PCA:
If you have "n" samples, each with "d" features. You want a smaller set of k features (< d) that preserves as much total variance as possible without using class labels.
Algorithm:
- Subtract the average of each feature so all features start from a common origin.
- Build a “covariance matrix” that tells you, for every pair of features, whether they rise and fall together or move in opposite ways.
- Run an eigen‑decomposition on that matrix. It returns a ranked list of directions (called principal components) ordered by how much overall variation they capture.
- Keep only the top k directions you care about.
- Multiply the original data by those top directions. The result is a compact version of your data with far fewer columns but still holding most of its original information.
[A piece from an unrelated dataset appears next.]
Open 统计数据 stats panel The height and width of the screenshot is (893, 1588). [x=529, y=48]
Bottom-line: PCA is an unsupervised compression tool. It ignores any class labels you might have and focuses solely on where the data varies the most.
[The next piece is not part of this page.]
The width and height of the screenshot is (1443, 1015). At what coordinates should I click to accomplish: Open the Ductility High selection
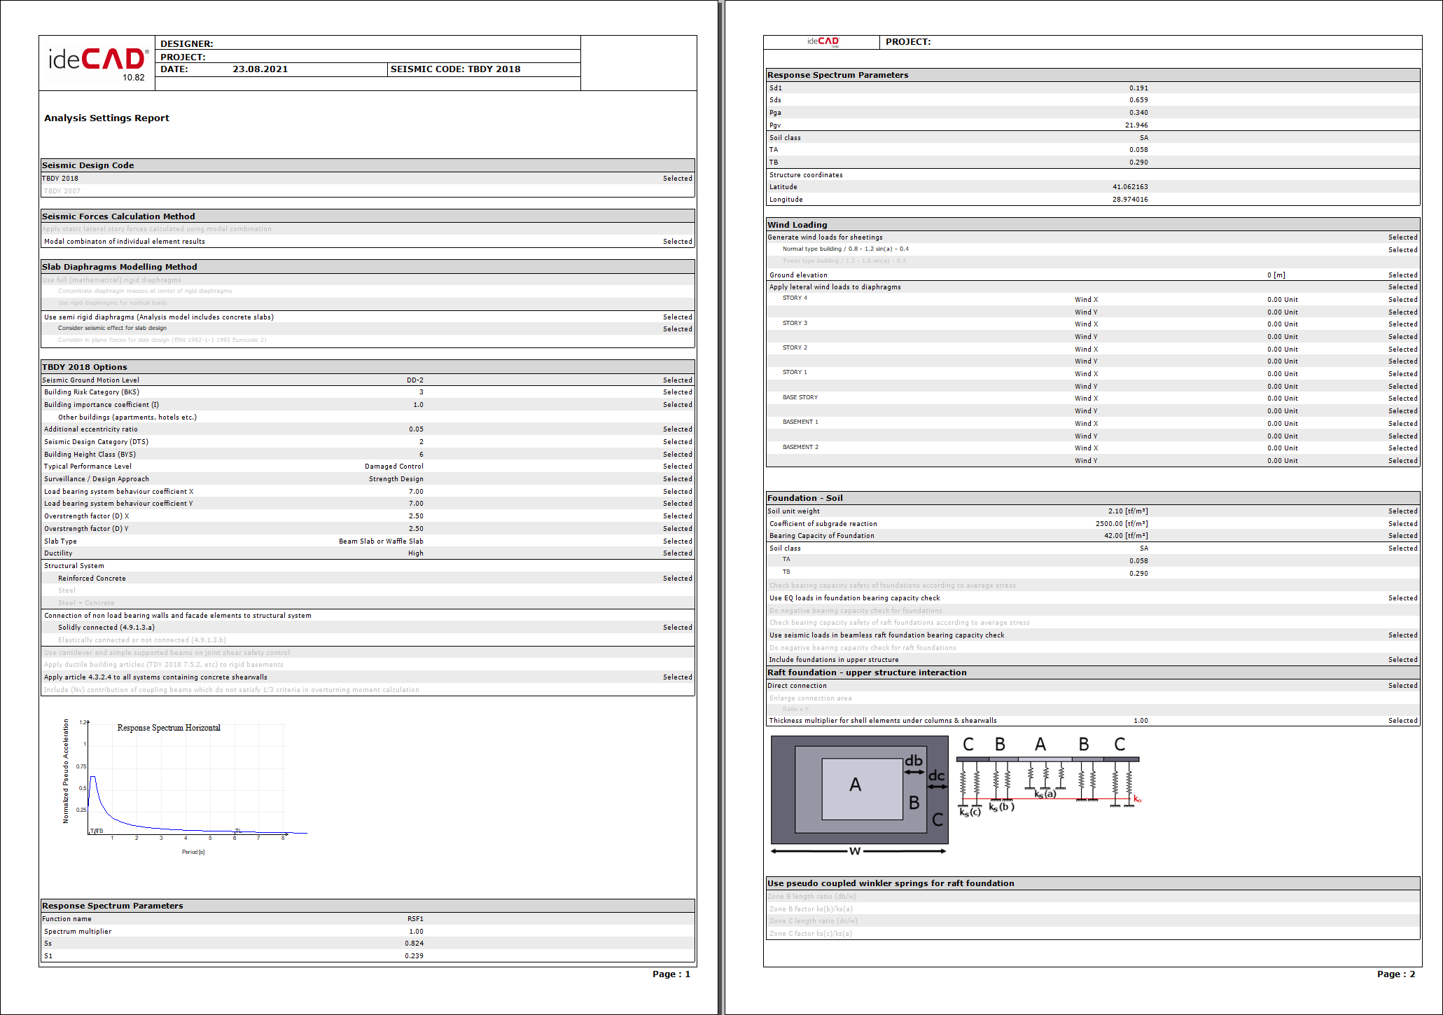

Fisher Linear Discriminant / Linear Discriminant Analysis:
LDA is supervised. It purposely uses the labels to find axes that best separate the classes, not the axes that merely carry the most variance.
Algorithm:
- Group your data by class and compute a mean for each group.
- For every class, look at how spread‑out its points are around its own mean. Combine these into an overall within‑class scatter measure.
- Compare each class mean to the grand mean of all data. Combine these into a between‑class scatter measure.
- Solve a generalised eigenproblem that balances the two scatter measures. The best directions are the ones where the ratio “between‑class / within‑class” is maximised.
- Choose up to C − 1 of those directions (where C is the number of classes).
- In that space, points from different classes are now as far apart as possible relative to their own cluster size—ideal for a simple linear classifier or for visual inspection.
Hope this helps!